**EXERCISE DETAILS:** The required output is every line from the one containing "1036x553 pixels." through the last line of the listing below, copied exactly, pictures excluded.

**MATERIAL TO PROCESS:**
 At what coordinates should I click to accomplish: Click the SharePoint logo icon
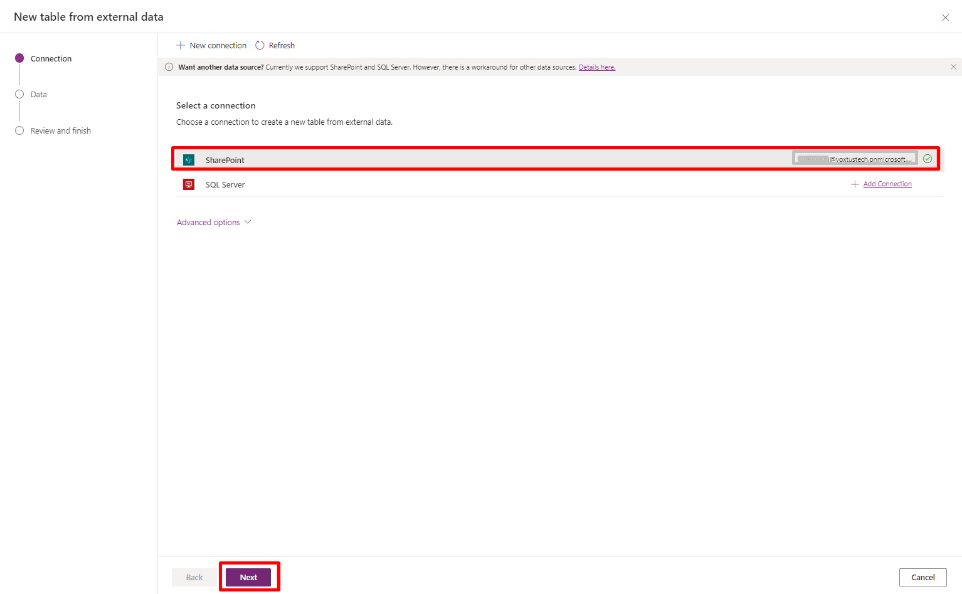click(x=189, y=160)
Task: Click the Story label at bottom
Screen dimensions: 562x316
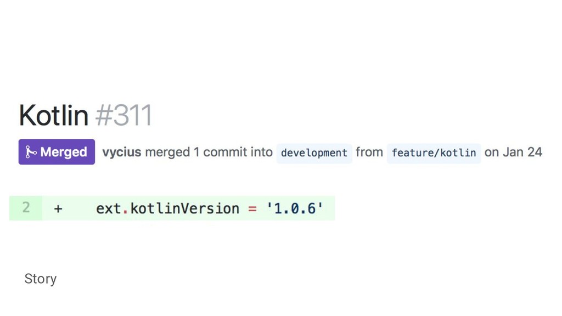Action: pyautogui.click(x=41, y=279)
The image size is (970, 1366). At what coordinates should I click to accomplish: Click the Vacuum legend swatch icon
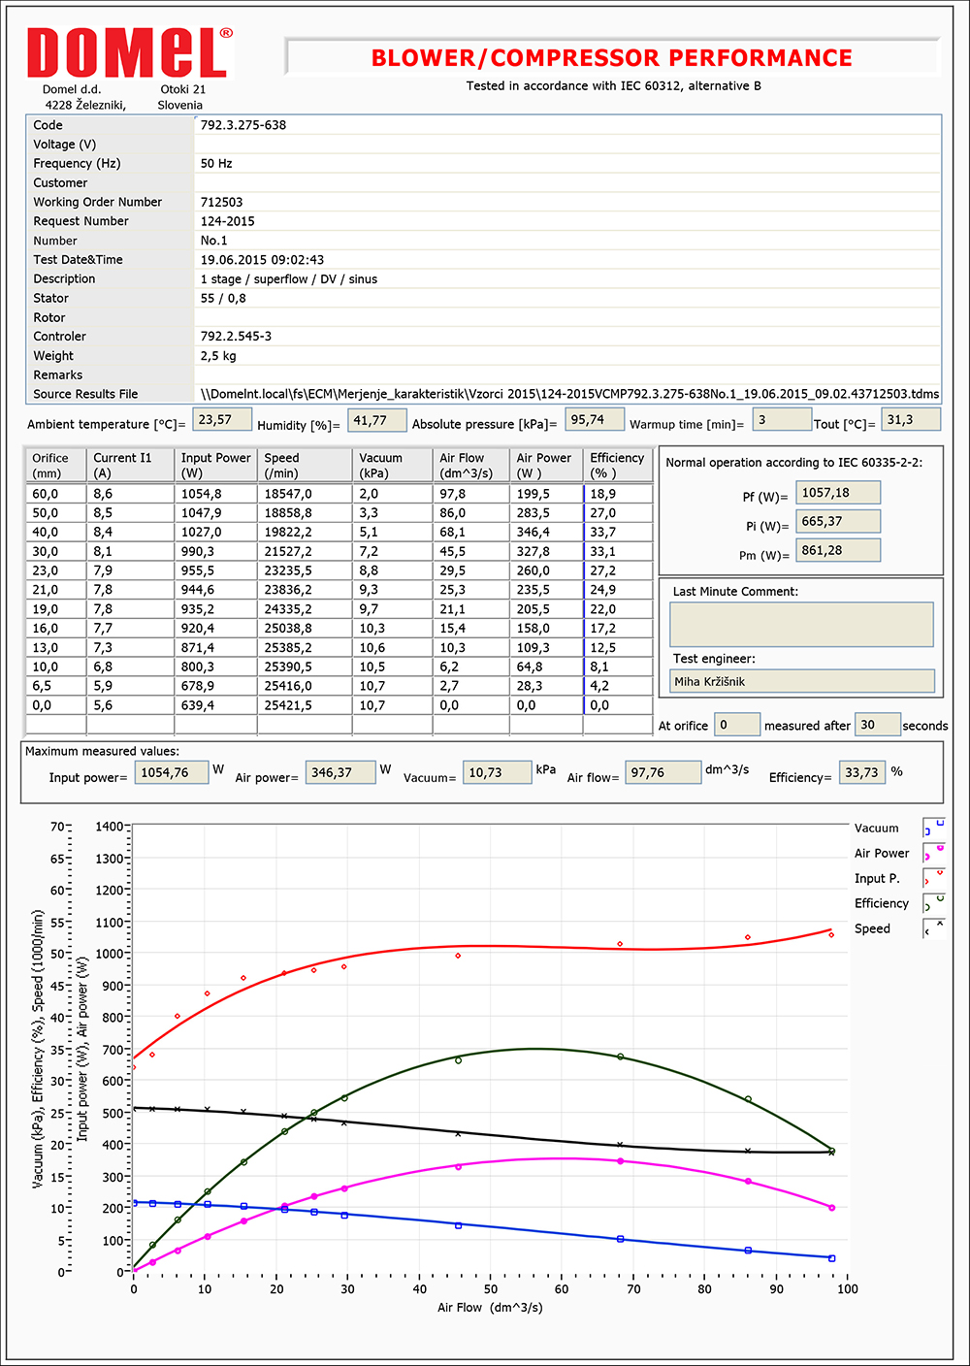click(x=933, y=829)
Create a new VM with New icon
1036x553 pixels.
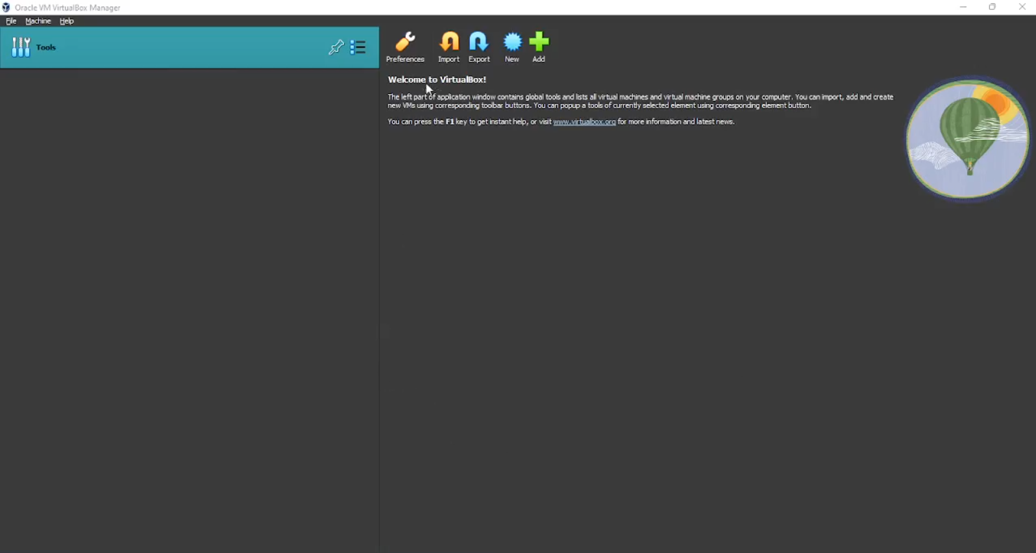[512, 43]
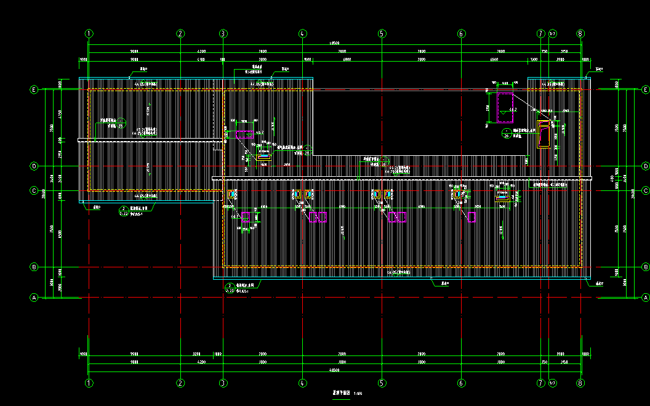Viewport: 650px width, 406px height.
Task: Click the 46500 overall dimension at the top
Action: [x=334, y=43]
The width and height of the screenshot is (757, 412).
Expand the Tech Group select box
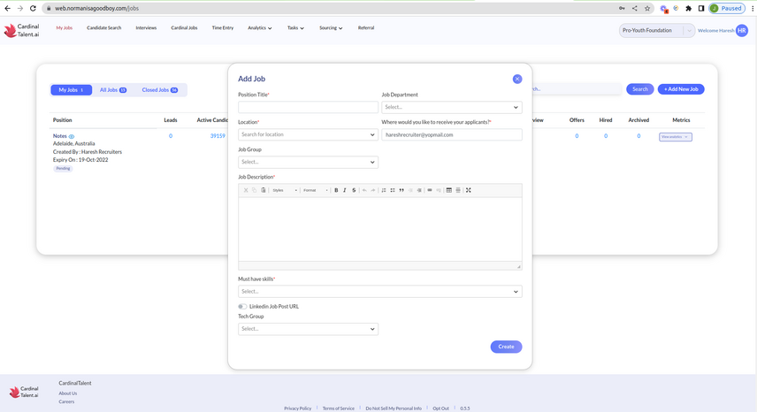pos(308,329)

**YOUR RESPONSE:**
1036x553 pixels.
[512, 43]
Viewport: 650px width, 406px height.
Task: Click the 46500 overall dimension at the top
Action: [x=334, y=43]
The width and height of the screenshot is (757, 412).
Expand the Tech Group select box
pos(308,329)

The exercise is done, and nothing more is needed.